175 Ala. 11, 57 So. 592. It is a clear inference from the emphasized sentence above that an arresting officer must have the warrant in his possession at the time of the arrest in a misdemeanor case.

In United States v. Robinson, 650 F.2d 537 (5th Cir.1981), Judge Lynne, sitting by designation on the Circuit Court of Appeals, construed § 15-10-3 together with Adams, supra, and held that the arresting officer must have the misdemeanor warrant in his possession to effect a lawful arrest.
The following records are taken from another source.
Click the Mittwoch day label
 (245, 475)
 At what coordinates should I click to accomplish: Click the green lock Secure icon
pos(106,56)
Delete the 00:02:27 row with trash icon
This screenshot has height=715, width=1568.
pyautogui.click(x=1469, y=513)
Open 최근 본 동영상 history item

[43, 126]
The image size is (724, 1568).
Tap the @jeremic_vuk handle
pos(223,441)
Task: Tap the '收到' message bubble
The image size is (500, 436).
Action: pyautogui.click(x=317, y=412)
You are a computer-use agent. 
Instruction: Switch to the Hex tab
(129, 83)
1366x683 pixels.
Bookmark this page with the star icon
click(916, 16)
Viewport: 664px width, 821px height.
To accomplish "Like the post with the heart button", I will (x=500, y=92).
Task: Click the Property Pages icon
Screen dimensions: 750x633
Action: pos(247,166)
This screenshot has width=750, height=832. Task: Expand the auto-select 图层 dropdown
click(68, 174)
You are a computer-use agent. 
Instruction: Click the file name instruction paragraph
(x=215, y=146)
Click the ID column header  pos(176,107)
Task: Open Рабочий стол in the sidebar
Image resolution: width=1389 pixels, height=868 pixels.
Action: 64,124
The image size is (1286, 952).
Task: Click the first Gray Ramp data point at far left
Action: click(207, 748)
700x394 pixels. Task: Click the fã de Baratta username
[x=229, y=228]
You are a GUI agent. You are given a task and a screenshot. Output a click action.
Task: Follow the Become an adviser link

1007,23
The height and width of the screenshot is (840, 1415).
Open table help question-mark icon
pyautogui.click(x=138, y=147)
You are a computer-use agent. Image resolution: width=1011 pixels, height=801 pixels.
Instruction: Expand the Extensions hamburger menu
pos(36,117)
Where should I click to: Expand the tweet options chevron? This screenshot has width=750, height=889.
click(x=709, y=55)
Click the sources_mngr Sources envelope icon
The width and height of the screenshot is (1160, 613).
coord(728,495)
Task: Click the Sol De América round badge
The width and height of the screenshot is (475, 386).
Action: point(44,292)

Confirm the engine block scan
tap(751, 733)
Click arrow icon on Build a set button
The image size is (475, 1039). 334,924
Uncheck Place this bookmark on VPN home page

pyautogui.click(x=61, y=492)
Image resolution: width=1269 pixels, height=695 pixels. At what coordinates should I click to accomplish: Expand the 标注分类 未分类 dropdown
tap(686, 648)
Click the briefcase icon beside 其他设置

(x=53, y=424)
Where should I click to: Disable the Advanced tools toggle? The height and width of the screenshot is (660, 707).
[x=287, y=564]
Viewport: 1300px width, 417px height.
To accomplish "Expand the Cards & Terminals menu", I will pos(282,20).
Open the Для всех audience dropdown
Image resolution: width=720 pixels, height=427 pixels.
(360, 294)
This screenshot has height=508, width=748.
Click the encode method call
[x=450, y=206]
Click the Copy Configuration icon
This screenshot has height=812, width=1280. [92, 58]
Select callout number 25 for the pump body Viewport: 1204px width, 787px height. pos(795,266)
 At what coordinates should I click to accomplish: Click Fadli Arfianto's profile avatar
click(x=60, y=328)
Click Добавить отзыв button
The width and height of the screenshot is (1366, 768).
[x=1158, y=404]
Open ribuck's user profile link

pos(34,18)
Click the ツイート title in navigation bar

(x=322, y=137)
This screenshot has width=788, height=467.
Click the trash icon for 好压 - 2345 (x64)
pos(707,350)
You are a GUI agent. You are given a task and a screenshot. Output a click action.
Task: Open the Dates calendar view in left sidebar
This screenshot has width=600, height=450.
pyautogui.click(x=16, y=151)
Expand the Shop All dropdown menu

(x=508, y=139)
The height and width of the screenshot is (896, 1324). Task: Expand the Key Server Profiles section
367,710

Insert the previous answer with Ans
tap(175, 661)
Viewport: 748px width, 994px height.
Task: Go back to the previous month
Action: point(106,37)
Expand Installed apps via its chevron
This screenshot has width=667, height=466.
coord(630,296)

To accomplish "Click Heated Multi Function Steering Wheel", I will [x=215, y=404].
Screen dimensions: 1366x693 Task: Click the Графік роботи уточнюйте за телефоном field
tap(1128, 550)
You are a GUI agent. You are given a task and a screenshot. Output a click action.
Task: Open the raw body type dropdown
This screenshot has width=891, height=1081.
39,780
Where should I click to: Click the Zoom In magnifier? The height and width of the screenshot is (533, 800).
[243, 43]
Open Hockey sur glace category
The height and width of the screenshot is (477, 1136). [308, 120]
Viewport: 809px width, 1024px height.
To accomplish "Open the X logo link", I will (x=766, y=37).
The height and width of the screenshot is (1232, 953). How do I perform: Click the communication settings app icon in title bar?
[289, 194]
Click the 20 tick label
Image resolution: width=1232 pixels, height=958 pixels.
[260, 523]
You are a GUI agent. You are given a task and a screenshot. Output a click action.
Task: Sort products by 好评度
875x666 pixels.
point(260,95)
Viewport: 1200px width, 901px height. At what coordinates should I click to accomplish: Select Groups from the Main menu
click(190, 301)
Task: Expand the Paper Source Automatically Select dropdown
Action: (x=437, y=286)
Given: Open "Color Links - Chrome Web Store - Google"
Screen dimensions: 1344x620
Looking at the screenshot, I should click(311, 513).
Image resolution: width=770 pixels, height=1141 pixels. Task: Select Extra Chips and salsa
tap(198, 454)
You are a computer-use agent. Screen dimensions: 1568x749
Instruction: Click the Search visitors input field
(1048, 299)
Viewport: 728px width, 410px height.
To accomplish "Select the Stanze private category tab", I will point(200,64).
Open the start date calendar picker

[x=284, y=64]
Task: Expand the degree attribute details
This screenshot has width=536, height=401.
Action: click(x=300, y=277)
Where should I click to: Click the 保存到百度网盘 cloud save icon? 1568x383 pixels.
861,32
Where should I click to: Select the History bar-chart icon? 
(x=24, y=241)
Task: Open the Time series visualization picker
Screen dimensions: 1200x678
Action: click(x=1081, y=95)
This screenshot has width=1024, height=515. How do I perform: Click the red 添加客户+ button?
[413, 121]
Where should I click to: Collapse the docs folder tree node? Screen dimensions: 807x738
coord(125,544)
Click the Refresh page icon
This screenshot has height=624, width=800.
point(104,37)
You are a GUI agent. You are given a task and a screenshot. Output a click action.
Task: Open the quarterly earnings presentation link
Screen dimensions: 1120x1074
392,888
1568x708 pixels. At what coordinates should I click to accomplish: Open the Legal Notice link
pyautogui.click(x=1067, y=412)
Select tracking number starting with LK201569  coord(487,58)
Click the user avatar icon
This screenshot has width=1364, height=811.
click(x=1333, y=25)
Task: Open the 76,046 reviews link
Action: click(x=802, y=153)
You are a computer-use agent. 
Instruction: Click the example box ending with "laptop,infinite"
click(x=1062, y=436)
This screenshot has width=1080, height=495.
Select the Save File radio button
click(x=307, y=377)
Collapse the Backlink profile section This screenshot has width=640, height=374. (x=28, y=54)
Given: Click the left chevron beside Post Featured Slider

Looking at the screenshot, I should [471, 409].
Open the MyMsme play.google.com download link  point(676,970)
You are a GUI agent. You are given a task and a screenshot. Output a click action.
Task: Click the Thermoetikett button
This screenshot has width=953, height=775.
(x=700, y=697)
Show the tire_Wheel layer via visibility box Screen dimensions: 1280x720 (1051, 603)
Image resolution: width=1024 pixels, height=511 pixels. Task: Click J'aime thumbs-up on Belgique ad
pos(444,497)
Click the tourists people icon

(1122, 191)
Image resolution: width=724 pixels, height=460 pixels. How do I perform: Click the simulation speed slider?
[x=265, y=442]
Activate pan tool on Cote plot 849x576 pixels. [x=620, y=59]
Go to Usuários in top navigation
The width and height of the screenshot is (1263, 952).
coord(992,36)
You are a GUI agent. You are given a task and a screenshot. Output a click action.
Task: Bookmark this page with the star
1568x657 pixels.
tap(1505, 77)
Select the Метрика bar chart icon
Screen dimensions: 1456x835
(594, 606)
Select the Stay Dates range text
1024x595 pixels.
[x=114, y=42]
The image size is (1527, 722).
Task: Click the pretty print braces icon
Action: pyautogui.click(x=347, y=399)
The opinion states as follows:

A codification of the common law rule, it would seem to be implicit in the statutory authorization that the officer must have in his possession the warrant for a misdemeanor arrest for the purpose of exhibiting it to the arrestee.

650 F.2d at 539. Although we are not bound by this federal court interpretation of Alabama law, we nevertheless agree with the holding.

The state would have us adopt a new rule abandoning the requirement that a police officer actually possess the warrant when making a misdemeanor arrest. In light of the language of § 15-10-3 and Adams and Robinson, supra, we see no reason to change a long existing and just principle of law. For these reasons, the judgment of the Court of Criminal Appeals is hereby reversed and remanded.